III.       Stay of Proceedings

 

Defendant asks the Court to stay proceedings pending resolution of Abdelmalak, relying on a statutory plea in abatement, the rule of exclusive concurrent jurisdiction, and the Court’s inherent discretion to control proceedings.  The Court need consider only the last ground for a stay.

 

Trial courts “generally have the inherent power to stay proceedings in the interests of justice and to promote judicial efficiency.”  (Freiberg v.
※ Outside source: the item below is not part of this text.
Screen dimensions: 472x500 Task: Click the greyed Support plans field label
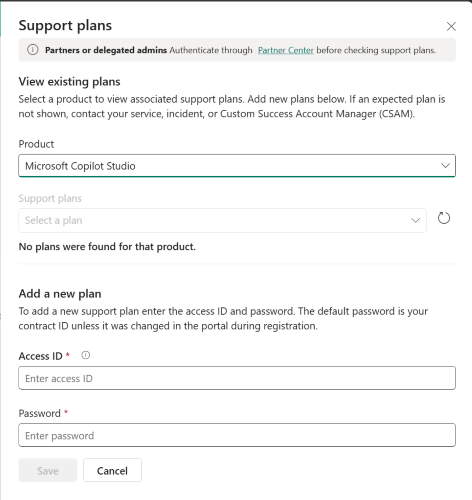(x=50, y=198)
City of Mission Viejo (1995) 33 Cal.App.4th 1484, 1489.)  A stay of this action in favor of Abdelmalak will promote judicial economy.  The Court recognizes that three PAGA predicates—sick leave, unlawful deduction, and reimbursement violations—are not at issue in Abdelmalak.  But all other PAGA predicates in this action are also PAGA predicates in Abdelmalak, and the aggrieved employee groups are the same.  Staying this matter in favor of Abdelmalak will promote judicial economy by avoiding duplicative discovery and simultaneous disputes over the same in two separate courts.  A stay will also eliminate the risk of conflicting merits rulings.  Nor will Plaintiff or the State be prejudiced by a stay: upon resolution of Abdelmalak, Plaintiff may resume pursuing her PAGA claim to the extent it was not resolved in Abdelmalak.

 

For these reasons, this case is stayed pending resolution of Abdelmalak.